→ WORK REQUIRED
Output all entries verbatim, dropping pictures.

→ SOURCE INFORMATION
+++

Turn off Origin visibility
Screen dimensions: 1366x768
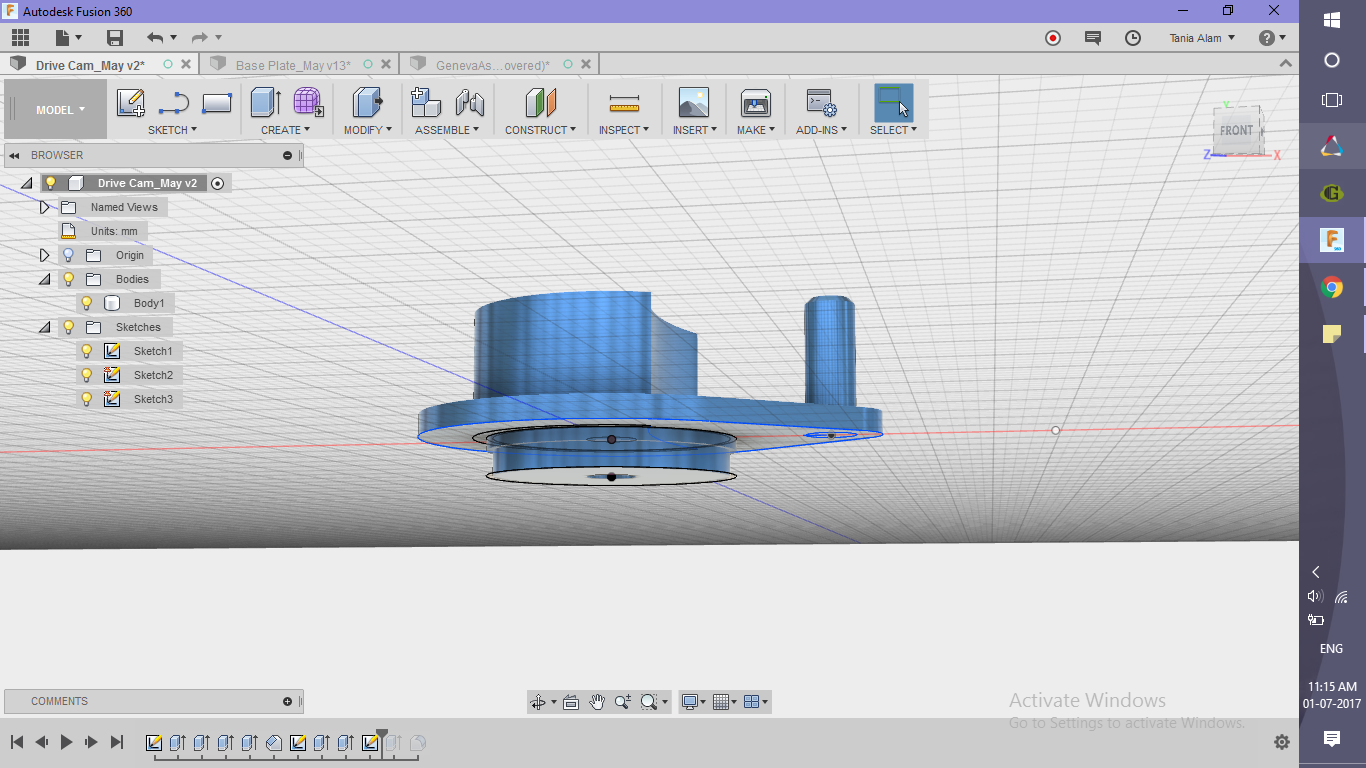tap(67, 255)
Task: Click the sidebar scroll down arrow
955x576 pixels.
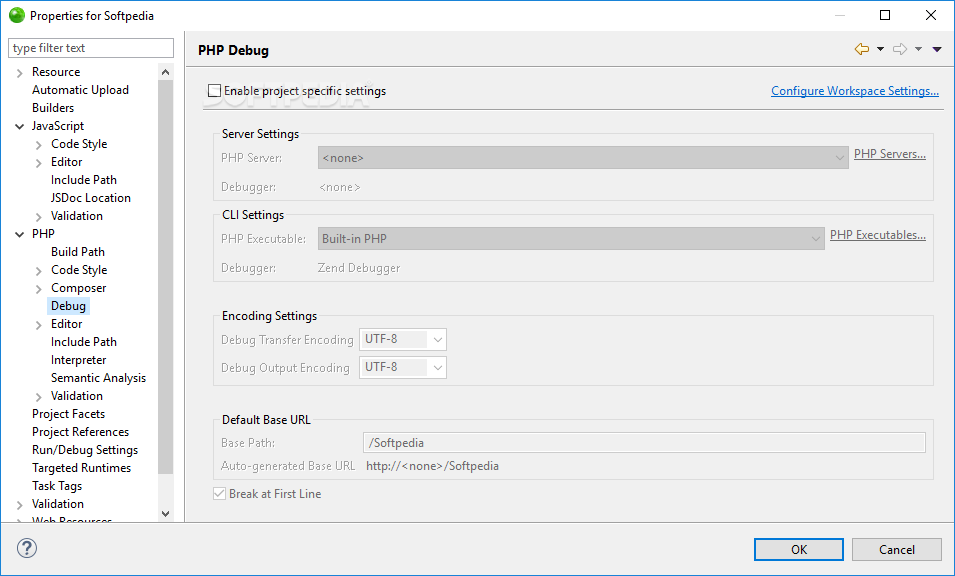Action: point(165,513)
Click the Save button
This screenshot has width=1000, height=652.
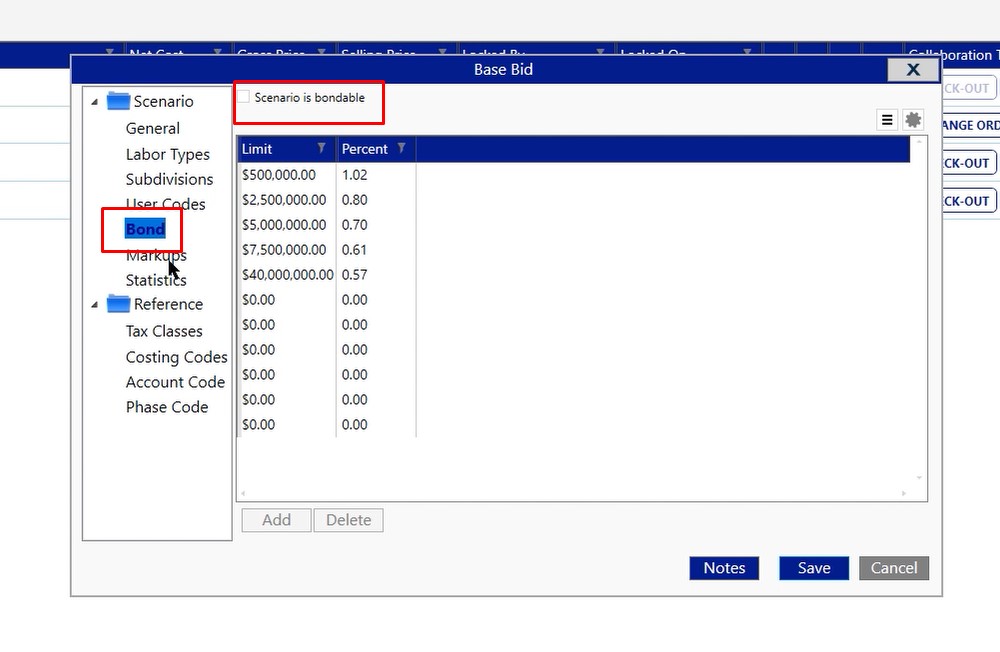click(814, 568)
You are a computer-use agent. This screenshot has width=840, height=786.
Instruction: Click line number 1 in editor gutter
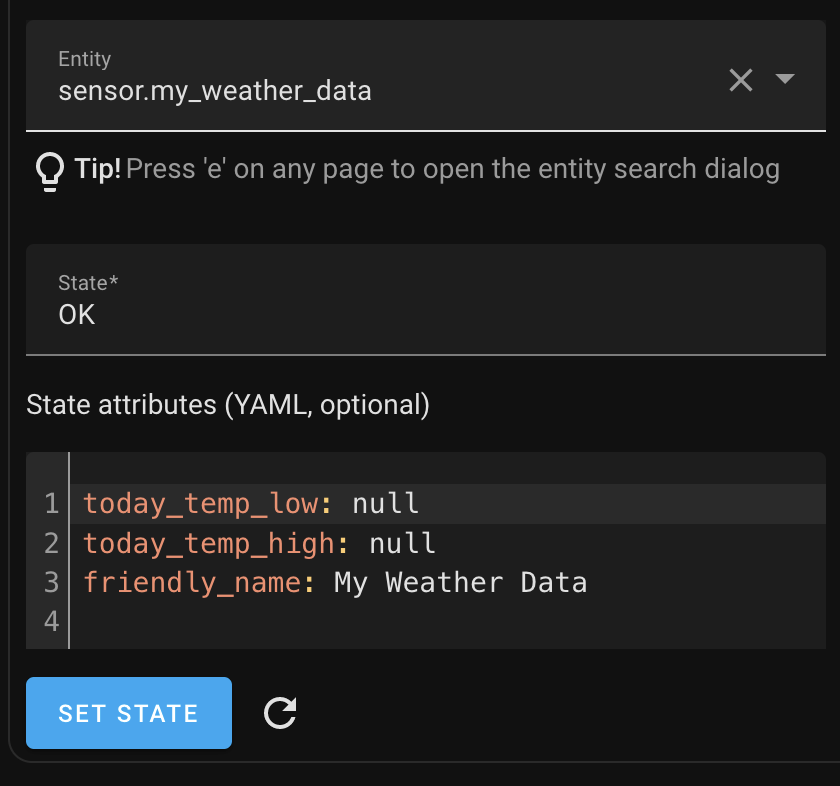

+++

→ RESULT OF THIS EXERCISE
Turn off Origin visibility
Screen dimensions: 1366x768
tap(67, 255)
Task: Click the sidebar scroll down arrow
955x576 pixels.
Action: point(165,513)
Click the Save button
This screenshot has width=1000, height=652.
click(814, 568)
You are a computer-use agent. This screenshot has width=840, height=786.
Instruction: Click line number 1 in editor gutter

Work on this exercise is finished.